Many divide baby-boomers between "early" (the ones who get all the glory) and "late" (in fact, the largest population born in the US until the 1990's). I was a late baby-boomer, who grew up as technology was being developed. As technology is always changing, the question is (as you so aptly put it) when would there be a generation of "natives"? While the technology might be different, those of us in the late boomers grew up in the age of computation (electronic calculators, mainframe computers, the logic of electronic computation, flow charts). As we have grown, so has the digital landscape. But is there a parallel time line for those that were not part of the electronic age (i.e. the loss of technology which forces people to move to other tools, such as the end the lazer disc, the floppy disc, the manual type writer, the console, the mainframe computer)? This would allow you to see the gap between digital natives and digital immigrants (i.e. the waves of immigration).
I'm with Karyn Romeis about using the imagery of digital natives or immigrants: I'm on the fence with it. That said, I wonder if, like waves of immigration to the US and Britain, if there have been waves of immigration to the digital environment that then impacts technology and programs.

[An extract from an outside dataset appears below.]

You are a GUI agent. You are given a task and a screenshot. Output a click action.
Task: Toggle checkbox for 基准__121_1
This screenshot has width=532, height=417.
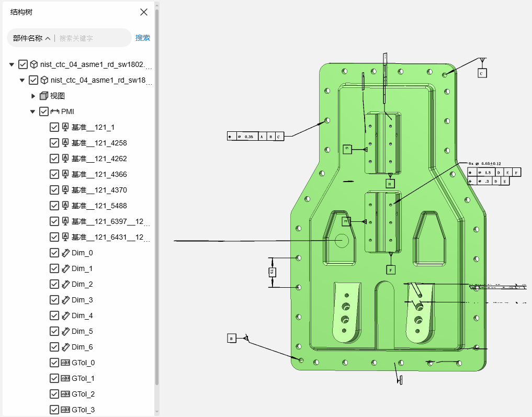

The first wave might be at the advent of the PC and Mac in which the computer was now in the home, which led to word processing and financial software. The next wave was the development of the internet which led to such programs as email ( remember when it was all done in code) and the world wide web. As more people bought PC's and Mac's to access information through the web, more web based programs were developed, leading to another wave of immigration to access information, communicate, and conduct commerce on the web. High speed web integrated with phone and tv service meant that another wave of immigrants entered the digital landscape to access entertainment, videos, tv, music (ipods, mpg players).